Given this information, it is possible that the first HoloLens prototype used extremely high-quality material to create a somewhat larger field of view, but that Microsoft decided to go with cheaper material, and a concomitant smaller FoV, for the second prototype and retail version. It is also possible that the first prototype used a different wave guide geometry that allowed a larger FoV at the cost of a larger and heavier overall system, and that Microsoft had to sacrifice FoV to achieve a marketable form factor.
Either way, it appears that there is no simple fix to increase FoV. It might require extensive R&D and maybe a completely different optical approach to increase FoV by significant amounts, let alone bring it to the same ranges achievable by VR headsets such as Oculus Rift. It seems it’s not just a matter of waiting for more powerful mobile GPUs.
(As an aside, it’s much easier to pull off large-FoV VR headsets because those don’t have the requirement to show an undistorted view of the real world through the screen.)
Field of View and Usability
If one accepts that HoloLens’ current FoV is very narrow, and that it will be hard to increase it by significant amounts in the near future, the next question is whether small FoV negatively affects usability and user experience. Some argue that this won’t be the case, but I disagree. I have used VR headsets with a somewhat comparable FoV, specifically eMagin’s Z800 3DVisor with 45° diagonally, and while those definitely create a feeling of tunnel vision, I noticed an important difference when I tried HoloLens.
In a narrow-FoV VR headset, the user might not be able to see all virtual objects at all times, and might have to move around her head a lot to compensate. That said, the user still knows where all relevant virtual objects are, even if they’re not currently in view. For example, if you place an interaction object or dialog box at some spot in virtual space and then look away, you will later on be able to look back at the object without having to think about it. To me as a layperson, this seems like a practical result of object permanence — we learn very early on as infants that objects do not cease to exist when they temporarily move out of view, say are occluded by another object such as a wall (I just started learning that this is probably related to how the brain creates mental maps of environments). In a VR headset, the brain might interpret the “blinders” of the screen edges as physical objects, and react in the way it usually does.
In my HoloLens experience, on the other hand, this didn’t kick in. During the demo I noticed that I was feeling disoriented when working with virtual objects. For example, I was asked to place a control panel on the wall to my left, and use it to change the appearance of an object in front of me. But the moment I looked away from the panel and at the object, my brain immediately forgot where the panel was, and I got a sense of unease because my tools had just been taken away. And when I tried to look back at the panel, I didn’t find it immediately; I had to look around a bit until it happened to (partially) pop back into view. I didn’t really notice this at a conscious level at the time.

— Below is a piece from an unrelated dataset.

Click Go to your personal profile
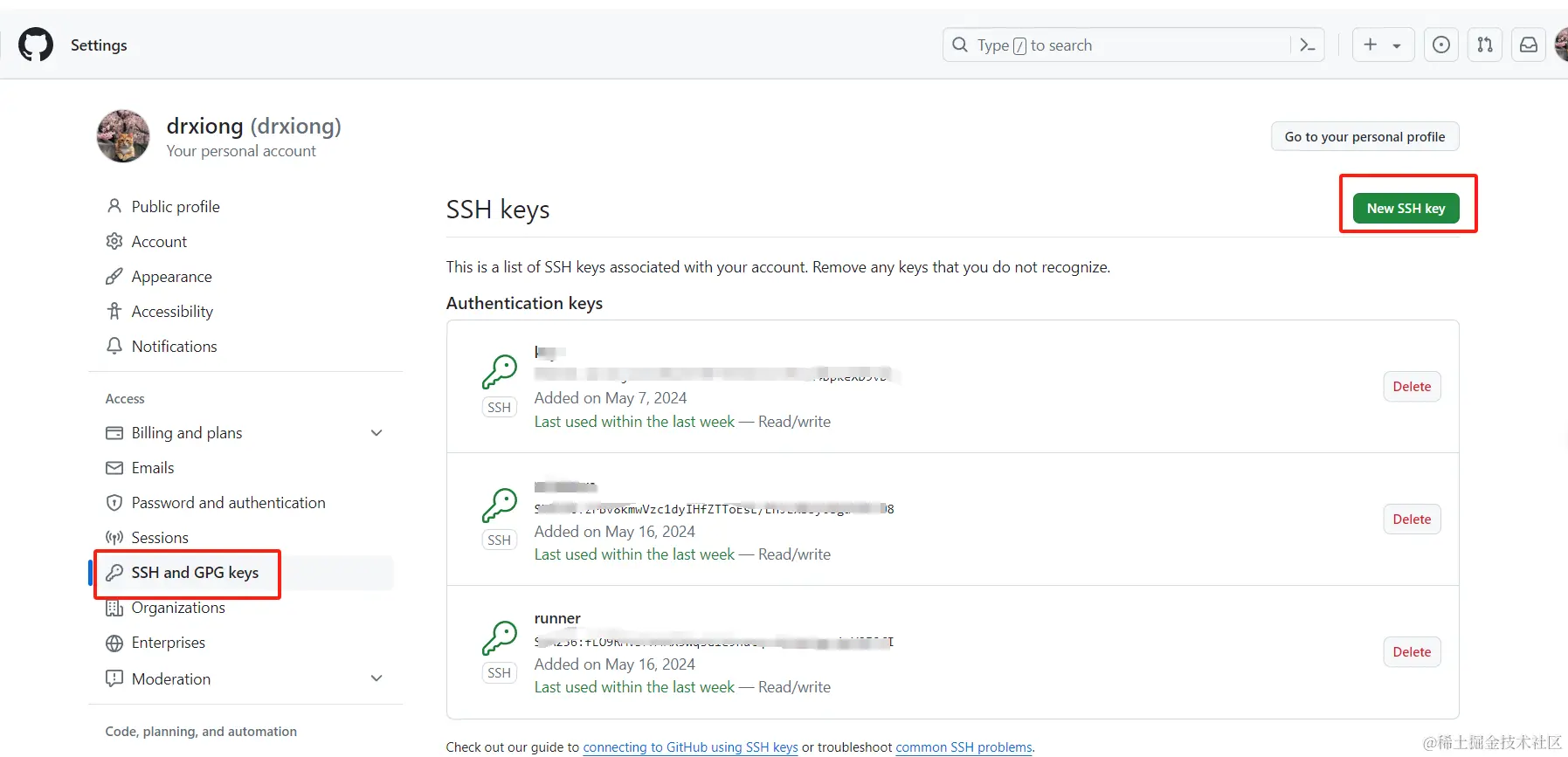This screenshot has height=757, width=1568. point(1364,137)
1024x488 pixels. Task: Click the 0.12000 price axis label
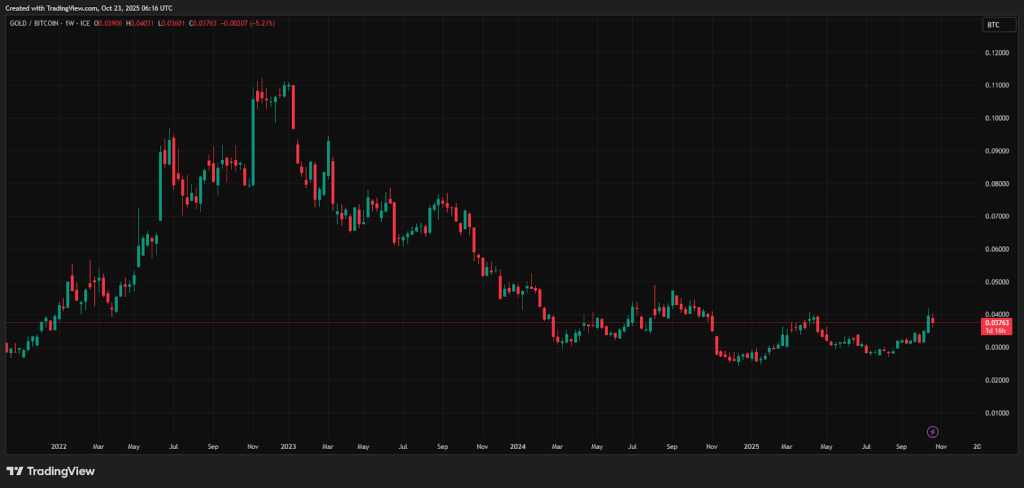pyautogui.click(x=997, y=52)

But when I implemented “virtual blinders” into the Vrui toolkit to simulate the HoloLens’ FoV using a VR display, I had the same experience, and a chance to think about it more. For example, in low-FoV VR, working with a pop-up menu might only show part of the menu at a time, but my brain would still accept that the menu’s top part still exists, and have a good idea where it is (above the bottom part, that is). But in my simulated HoloLens, this didn’t happen. When searching for a top menu entry while currently looking at the bottom end, I had to consciously force myself to look up — it wasn’t automatic. By the way, here’s the video:
My hypothesis is the following: object permanence is based on objects being occluded by other objects. In a see-through AR headset, on the other hand, virtual objects are cut off at the edges of the display area without being occluded by anything else. They simply vanish into thin air. This never happens in reality, which is why our brains might not be equipped to deal with it. In short, object permanence doesn’t kick in because the brain fails to suspend disbelief when objects are clipped by an invisible boundary.

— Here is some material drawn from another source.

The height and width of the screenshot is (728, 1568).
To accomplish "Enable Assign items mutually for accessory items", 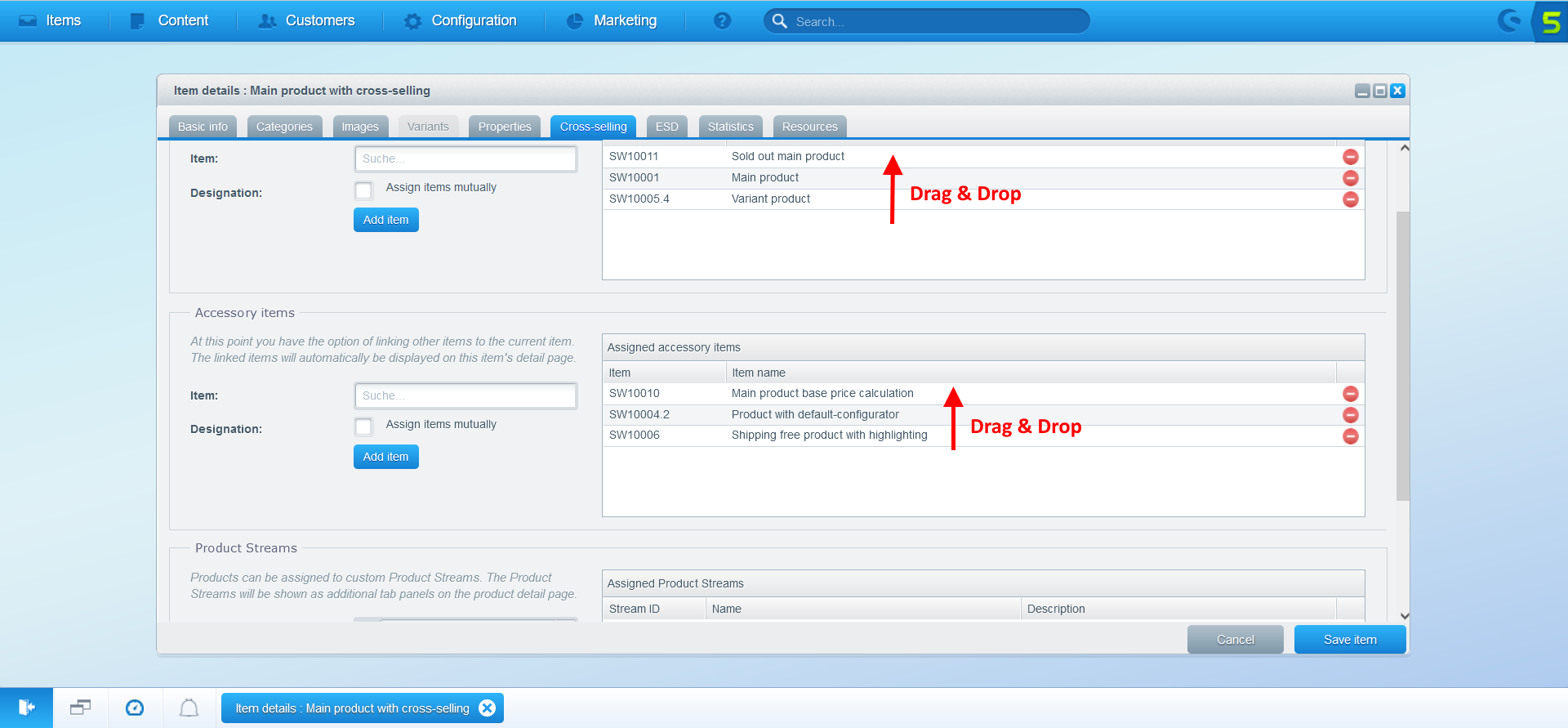I will point(364,427).
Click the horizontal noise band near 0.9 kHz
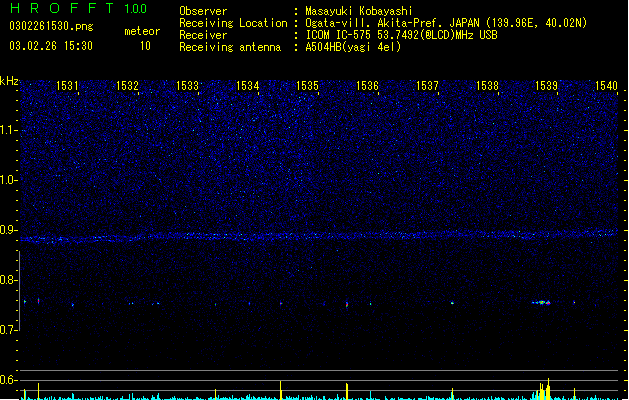Screen dimensions: 629x400 319,236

If this is really the case, it explains why I was having a hard time, and why I found the HoloLens’ narrow field of view so limiting without being able to immediately explain why. More importantly, this will have a big impact on user interface design. AR applications might have to be limited to small virtual objects that move around to follow the user’s viewing direction, or are so small that they quickly disappear entirely when hitting the edges of the field of view, instead of being cut in half by invisible edges. Most importantly, most of the applications Microsoft showed in their HoloLens demo reels might not work well. Which leads us to…
Were Microsoft’s Videos and Stage Demos Misleading?
It is very hard to sell completely new media to an unaware public. Virtual Reality has suffered from this for three decades, and AR is very similar in that aspect. Look around the Internet for videos attempting to “explain” VR, and most don’t. Some may show a person wearing a headset, and nothing else. Some may show a captured view from a secondary monitor, including side-by-side barrel-distorted images. To someone who hasn’t already experienced VR, those seem to make no sense whatsoever. Witness the VR discussions on non-VR message boards, where most people’s takeaway message of VR is “a monitor that you strap to your face.” And how could they understand what it’s really like?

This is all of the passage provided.